--- start of Text provided ---

Lowell Staveland   UX Researcher

Who I am

Research

Portfolio

Timeline

Clients

NASA TLX

Publications

Empathy, Insight, Vision

A little about me 

 

The best design hangs on understanding your customers' interactions and motivations - this passion motivates me every day.

 

I am a seasoned researcher driven to emphasize with people and to understand how they think, feel and act, and use this to implement research strategies for any situation.

 

I can expertly employ the full spectrum of generative and evaluative research including all quantitative and qualitative methods, such as ethnographic field studies, emotional and market research, task and cognitive analysis, surveys, card sorts, experimental design, RITE testing, benchmarking and usability evaluations.

 

I’ve successfully worked with customers, designers and stakeholders across the product landscape to deliver the best experiences, while acting as their champion and promoting innovative research methods and practices.


 

My Research Principles

 

Empathize with everyone

Everyone has a story to tell and a researcher needs to know them. While a research focus may be on the customer, stakeholders and designers have important stories you need to know.

 

Make it visceral

Don't talk in the abstract. Users stories are rich, involved and encompassing and while interesting, they become useful when you ground  a story in a real situation,  a mockup, a prototype or a tangible item. It's the only way to minimize bias and make sure it's valid. What they say and do can be very different - you have to watch and listen to learn.

 

Check your ego at the door

Research is always about the user, never about the researcher. While easy to say, it can be hard to keep ego's at bay, but it's essential to get the stories right.

--- end of Text provided ---

Set exercise 1:
Answer from the UX researcher page:
(a) What job title follows the name at the top?
(b) What is the heading of the third research principle?
(c) Under "Make it visceral," what two things can be very different?
These records are unrelated to the UX researcher page.

--- start of Data for this task ---

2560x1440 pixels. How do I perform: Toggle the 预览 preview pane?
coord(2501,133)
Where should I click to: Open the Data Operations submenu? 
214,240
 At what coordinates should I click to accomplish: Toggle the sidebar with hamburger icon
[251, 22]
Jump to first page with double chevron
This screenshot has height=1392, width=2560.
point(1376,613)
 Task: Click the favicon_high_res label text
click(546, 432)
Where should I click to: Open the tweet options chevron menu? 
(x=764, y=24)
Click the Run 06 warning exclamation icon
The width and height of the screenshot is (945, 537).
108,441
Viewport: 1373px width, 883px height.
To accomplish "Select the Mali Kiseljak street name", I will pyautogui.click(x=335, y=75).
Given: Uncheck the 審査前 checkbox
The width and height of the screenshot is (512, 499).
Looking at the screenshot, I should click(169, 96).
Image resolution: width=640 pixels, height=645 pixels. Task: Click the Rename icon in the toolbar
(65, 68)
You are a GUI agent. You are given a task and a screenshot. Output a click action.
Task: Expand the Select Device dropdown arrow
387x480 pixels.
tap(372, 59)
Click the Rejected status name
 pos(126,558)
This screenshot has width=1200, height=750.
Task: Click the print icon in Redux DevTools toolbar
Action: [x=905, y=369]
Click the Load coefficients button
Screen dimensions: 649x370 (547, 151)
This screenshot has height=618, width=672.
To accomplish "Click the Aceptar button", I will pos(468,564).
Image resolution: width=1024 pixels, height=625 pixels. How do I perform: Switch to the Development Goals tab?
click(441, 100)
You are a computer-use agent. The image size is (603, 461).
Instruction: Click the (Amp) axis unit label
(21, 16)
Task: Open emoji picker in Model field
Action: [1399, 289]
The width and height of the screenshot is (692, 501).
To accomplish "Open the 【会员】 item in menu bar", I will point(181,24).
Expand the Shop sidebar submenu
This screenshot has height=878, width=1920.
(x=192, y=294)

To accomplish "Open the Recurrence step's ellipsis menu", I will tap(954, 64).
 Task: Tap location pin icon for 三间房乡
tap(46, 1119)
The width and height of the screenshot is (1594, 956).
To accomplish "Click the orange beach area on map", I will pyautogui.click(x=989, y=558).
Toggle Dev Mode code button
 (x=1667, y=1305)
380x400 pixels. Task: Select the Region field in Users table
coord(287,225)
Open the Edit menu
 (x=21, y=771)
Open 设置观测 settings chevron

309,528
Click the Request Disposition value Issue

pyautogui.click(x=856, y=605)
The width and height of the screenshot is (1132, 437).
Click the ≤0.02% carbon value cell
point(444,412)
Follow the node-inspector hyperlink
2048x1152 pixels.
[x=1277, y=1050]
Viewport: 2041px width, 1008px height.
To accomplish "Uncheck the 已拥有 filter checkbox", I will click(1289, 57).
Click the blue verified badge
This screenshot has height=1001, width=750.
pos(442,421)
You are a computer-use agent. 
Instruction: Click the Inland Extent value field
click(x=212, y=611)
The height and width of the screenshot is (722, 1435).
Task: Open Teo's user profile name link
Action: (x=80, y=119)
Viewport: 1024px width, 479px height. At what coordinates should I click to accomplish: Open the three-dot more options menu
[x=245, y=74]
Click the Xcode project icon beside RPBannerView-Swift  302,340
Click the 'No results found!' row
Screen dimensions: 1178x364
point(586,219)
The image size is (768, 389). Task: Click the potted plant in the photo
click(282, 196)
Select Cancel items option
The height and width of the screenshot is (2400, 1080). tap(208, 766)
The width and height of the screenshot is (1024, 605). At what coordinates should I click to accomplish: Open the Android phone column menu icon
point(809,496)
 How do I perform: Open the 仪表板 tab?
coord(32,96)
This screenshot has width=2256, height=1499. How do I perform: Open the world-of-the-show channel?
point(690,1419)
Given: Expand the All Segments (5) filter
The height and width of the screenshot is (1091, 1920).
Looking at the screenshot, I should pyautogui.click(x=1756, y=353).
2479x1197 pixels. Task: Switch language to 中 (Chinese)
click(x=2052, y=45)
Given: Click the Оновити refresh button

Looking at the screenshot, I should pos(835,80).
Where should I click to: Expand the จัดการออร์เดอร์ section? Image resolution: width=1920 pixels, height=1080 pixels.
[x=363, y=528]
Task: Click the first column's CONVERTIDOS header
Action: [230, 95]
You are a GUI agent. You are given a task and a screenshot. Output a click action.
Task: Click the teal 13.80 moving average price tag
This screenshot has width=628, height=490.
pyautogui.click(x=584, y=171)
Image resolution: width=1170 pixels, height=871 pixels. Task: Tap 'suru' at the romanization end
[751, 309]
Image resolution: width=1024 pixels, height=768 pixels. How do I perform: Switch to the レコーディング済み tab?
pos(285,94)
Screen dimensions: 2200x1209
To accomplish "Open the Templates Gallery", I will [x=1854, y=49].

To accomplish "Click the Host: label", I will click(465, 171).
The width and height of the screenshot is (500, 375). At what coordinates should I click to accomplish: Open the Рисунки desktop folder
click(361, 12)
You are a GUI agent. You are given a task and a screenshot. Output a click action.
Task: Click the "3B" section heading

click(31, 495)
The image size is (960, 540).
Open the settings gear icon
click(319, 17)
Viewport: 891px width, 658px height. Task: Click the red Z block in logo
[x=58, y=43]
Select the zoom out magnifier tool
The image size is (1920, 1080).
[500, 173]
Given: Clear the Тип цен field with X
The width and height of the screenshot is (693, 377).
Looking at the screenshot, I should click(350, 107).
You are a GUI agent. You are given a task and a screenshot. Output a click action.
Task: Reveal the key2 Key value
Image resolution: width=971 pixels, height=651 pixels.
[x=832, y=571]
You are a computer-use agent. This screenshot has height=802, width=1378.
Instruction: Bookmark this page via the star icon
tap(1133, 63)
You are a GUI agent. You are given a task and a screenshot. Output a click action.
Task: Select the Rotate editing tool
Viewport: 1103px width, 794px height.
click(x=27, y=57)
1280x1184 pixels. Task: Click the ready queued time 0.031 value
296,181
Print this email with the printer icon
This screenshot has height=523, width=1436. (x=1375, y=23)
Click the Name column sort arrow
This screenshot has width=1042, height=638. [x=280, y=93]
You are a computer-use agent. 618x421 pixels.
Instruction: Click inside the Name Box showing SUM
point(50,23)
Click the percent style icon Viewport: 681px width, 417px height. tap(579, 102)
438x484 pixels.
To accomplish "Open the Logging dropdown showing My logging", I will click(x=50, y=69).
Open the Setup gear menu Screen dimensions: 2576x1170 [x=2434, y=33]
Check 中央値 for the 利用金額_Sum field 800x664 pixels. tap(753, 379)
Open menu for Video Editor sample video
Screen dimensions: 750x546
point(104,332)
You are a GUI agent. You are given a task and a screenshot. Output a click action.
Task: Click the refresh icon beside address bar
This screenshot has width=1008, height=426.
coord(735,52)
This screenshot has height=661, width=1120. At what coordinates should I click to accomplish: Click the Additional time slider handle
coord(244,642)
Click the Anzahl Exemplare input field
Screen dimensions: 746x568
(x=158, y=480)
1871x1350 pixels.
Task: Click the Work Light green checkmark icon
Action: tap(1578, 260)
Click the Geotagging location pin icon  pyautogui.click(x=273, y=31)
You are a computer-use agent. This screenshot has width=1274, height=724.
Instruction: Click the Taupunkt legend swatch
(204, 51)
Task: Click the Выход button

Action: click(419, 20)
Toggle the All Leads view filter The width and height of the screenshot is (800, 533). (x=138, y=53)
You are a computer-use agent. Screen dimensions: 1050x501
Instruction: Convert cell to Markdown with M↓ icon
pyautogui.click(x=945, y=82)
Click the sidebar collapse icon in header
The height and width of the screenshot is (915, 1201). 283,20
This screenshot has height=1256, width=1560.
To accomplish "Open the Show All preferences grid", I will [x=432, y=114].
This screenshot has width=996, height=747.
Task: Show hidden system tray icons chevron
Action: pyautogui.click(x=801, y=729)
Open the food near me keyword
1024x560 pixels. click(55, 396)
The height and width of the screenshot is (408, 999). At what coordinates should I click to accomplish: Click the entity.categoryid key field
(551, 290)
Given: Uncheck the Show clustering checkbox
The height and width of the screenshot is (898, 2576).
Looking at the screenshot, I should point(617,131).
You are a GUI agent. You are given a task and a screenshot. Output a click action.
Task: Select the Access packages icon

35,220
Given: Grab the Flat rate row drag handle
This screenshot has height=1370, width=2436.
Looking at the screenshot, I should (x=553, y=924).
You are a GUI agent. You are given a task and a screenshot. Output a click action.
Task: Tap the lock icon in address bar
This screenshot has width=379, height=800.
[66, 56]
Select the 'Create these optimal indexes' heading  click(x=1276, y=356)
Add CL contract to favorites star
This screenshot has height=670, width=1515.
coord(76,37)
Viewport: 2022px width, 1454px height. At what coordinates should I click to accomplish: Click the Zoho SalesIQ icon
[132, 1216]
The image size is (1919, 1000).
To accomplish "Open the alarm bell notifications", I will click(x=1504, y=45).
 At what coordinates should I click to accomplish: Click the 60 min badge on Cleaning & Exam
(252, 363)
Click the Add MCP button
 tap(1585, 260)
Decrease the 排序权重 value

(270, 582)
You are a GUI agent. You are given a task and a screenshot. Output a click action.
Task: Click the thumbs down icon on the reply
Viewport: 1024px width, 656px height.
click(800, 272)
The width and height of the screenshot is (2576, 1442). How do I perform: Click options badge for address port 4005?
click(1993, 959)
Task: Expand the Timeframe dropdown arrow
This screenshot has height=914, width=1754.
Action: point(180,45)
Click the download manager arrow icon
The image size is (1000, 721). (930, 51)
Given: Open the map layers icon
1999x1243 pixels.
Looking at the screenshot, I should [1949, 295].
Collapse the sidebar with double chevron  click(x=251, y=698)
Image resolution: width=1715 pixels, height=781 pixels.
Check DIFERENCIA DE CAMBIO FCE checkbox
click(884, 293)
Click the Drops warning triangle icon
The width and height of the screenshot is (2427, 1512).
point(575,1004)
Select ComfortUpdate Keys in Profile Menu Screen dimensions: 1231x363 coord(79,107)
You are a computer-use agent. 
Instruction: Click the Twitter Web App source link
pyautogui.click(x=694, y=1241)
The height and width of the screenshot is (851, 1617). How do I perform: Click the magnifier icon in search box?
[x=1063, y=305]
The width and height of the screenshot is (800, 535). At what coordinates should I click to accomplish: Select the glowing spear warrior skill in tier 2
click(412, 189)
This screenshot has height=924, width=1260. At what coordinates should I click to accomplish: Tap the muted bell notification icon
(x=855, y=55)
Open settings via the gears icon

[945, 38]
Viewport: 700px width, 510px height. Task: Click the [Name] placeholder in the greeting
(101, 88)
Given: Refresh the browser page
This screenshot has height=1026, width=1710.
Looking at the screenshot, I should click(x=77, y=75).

--- end of Data for this task ---

Set exercise 2:
Edit the records from their start through the line containing "I will pos(468,564).", replacing "Where should I click to" with "Where do I click to" and keeping everything else the same. Return only those lines.

Written reply 1:
(a) UX Researcher
(b) Check your ego at the door
(c) What users say and what they do

Written reply 2:
2560x1440 pixels. How do I perform: Toggle the 预览 preview pane?
coord(2501,133)
Where do I click to: Open the Data Operations submenu? 
214,240
 At what coordinates should I click to accomplish: Toggle the sidebar with hamburger icon
[251, 22]
Jump to first page with double chevron
This screenshot has height=1392, width=2560.
point(1376,613)
 Task: Click the favicon_high_res label text
click(546, 432)
Where do I click to: Open the tweet options chevron menu? 
(x=764, y=24)
Click the Run 06 warning exclamation icon
The width and height of the screenshot is (945, 537).
108,441
Viewport: 1373px width, 883px height.
To accomplish "Select the Mali Kiseljak street name", I will pyautogui.click(x=335, y=75).
Given: Uncheck the 審査前 checkbox
The width and height of the screenshot is (512, 499).
Looking at the screenshot, I should click(169, 96).
Image resolution: width=640 pixels, height=645 pixels. Task: Click the Rename icon in the toolbar
(65, 68)
You are a GUI agent. You are given a task and a screenshot. Output a click action.
Task: Expand the Select Device dropdown arrow
387x480 pixels.
tap(372, 59)
Click the Rejected status name
 pos(126,558)
This screenshot has width=1200, height=750.
Task: Click the print icon in Redux DevTools toolbar
Action: [x=905, y=369]
Click the Load coefficients button
Screen dimensions: 649x370 (547, 151)
This screenshot has height=618, width=672.
To accomplish "Click the Aceptar button", I will pos(468,564).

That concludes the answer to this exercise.